Here’s where my courage is lacking.   Before I can take a quiz on a book I’ve read – and the questions usually are testing factual knowledge – I’d have to read the book at least twice and take notes.  I’ve decided life is too short to read many books twice; there are too many other books I want to read first.  And, knowing there will be a quiz can be scary – feels too much like being in Sister Eugene Marie’s sophomore literature class.
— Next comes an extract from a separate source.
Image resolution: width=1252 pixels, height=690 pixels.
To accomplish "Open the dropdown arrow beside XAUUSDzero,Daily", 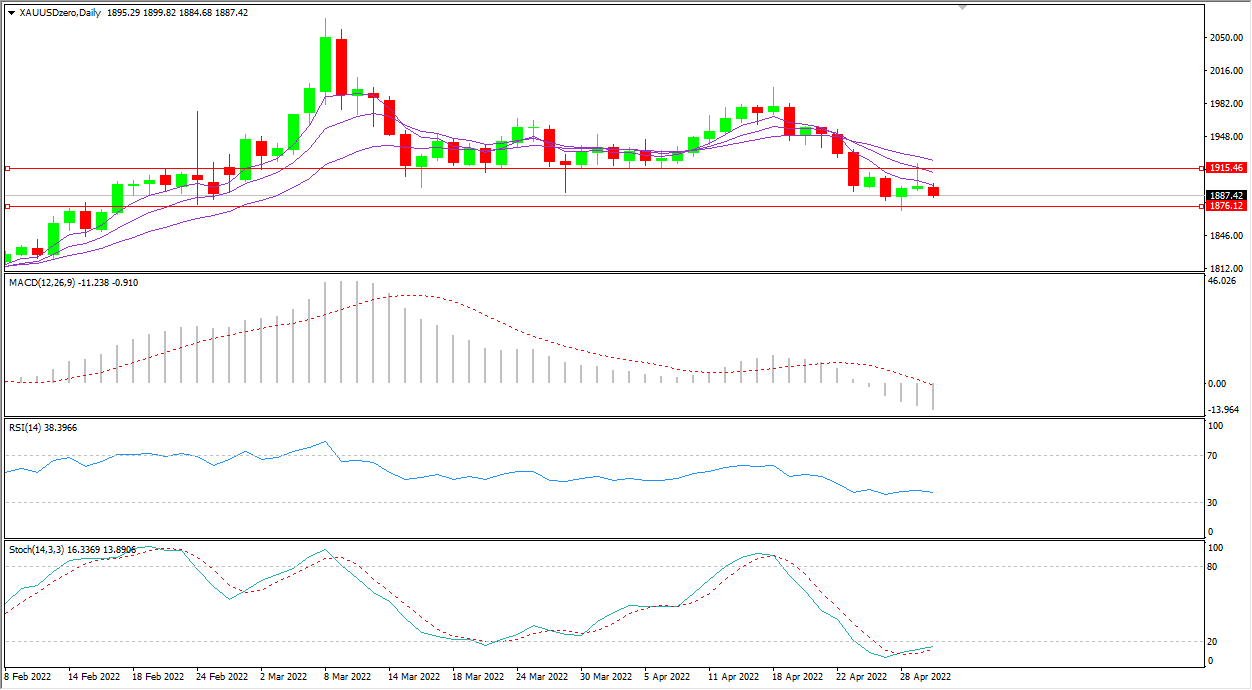I will click(11, 13).
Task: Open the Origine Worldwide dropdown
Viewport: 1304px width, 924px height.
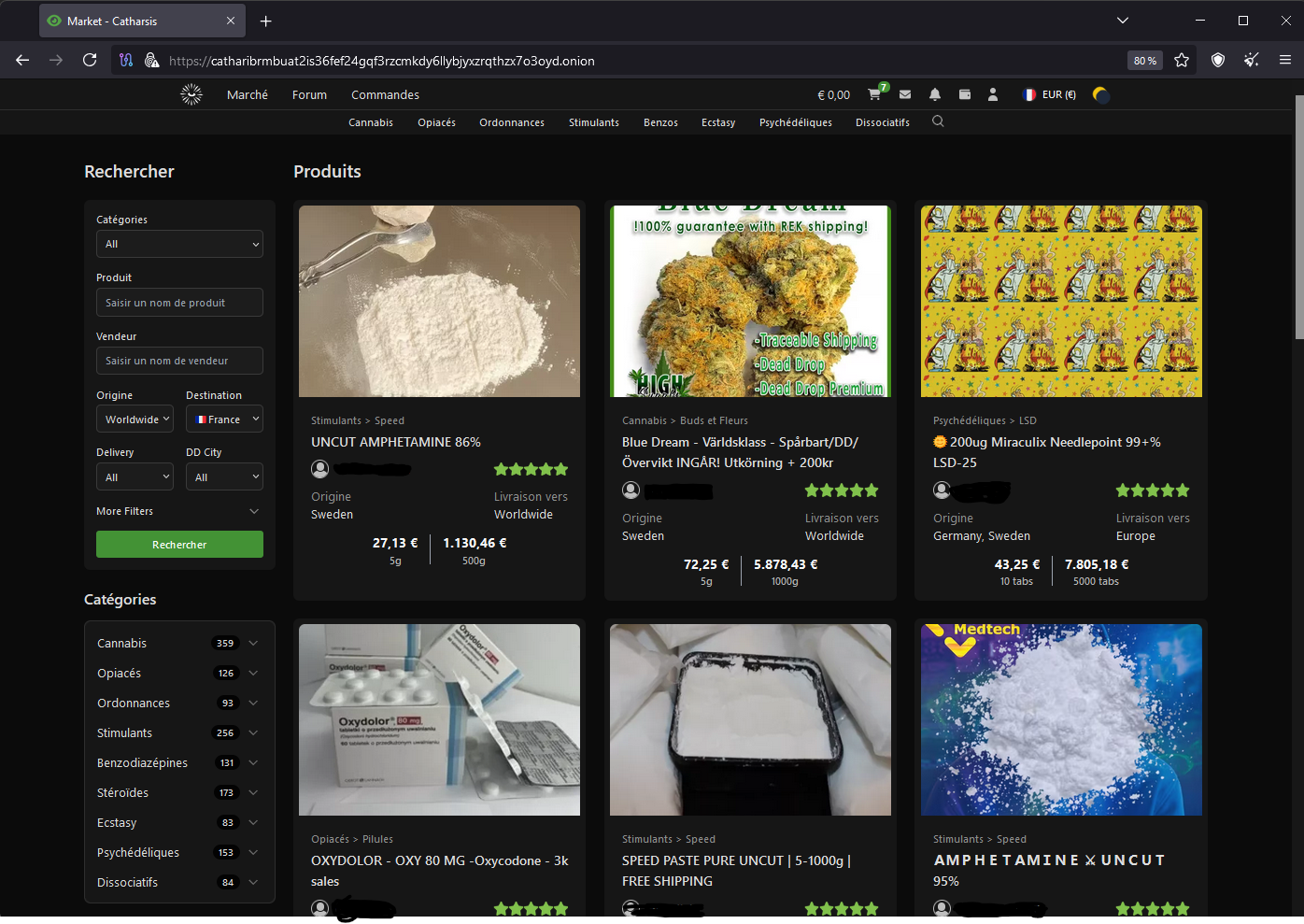Action: click(x=135, y=419)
But I will be reading Waxman’s book again to take notes, not only for the books mentioned that I want to read, but also to outline the sights and sounds of the Los Angeles I seem to have missed whenever I visited there.  Next time, when I finally use the cancelled airplane ticket, which now will be free of its change charge, I will be ready to find the food, the streets, and the city Waxman describes.   And all those books she mentions, from Saroyan’s The Human Comedy to Dr. Seuss’s Green Eggs and Ham will be on my list to read on the plane.

The story follows Nina, who prefers reading to anything else – even people.  Of course, she works in a bookstore and has floor to ceiling bookshelves in her little apartment.  But Nina is not just the smart bookish stereotype; she’s clever and witty.  She discovers her missing father when he dies and writes her into his will, suddenly immersing her into a family of brothers, sisters, nieces and nephews, leading to a series of hilarious conversations and not too shabby inheritance.  Romance is added to her life when she connects with someone on a rival trivia team in a classic meet-cute scene.  If you enjoy Sophie Kinsella and Helen Fielding (Bridget Jones), add Abbi Waxman to your list of modern Jane Austen novelists.
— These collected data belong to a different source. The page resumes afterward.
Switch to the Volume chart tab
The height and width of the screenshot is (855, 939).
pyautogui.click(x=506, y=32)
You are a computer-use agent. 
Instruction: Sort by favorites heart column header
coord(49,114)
The Bookish Life of Nina Hill was fun and refreshing. Go ahead – ask me a question.

TIPS For Your Next Zoom Book Discussion:

  1. Keep participation optional, including the video – not all of us can get to our hair dresser these days.
  2. Send the discussion questions a few weeks before the meeting, and be sure to include open ended questions. No one likes to have to remember what Aunt Mildred was wearing on the third Tuesday before the murder.  But relational questions can help connect the book to the reader, e.g., Would you have handled the character’s anxiety differently?
  3. Steer away from the “Writer’s Process.”  Instead ask readers to identify a favorite character, a plot twist they found believable or unbelievable, the value of the setting (locations) in the story – could it have been anywhere or did the setting make a difference?
  4. Have readers identify a favorite quote or passage from the book.
  5. Reading Guides are usually available, but don’t feel compelled to use all the questions.  Remember it’s a guide, not a quiz.
  6. Have fun – isn’t that the point?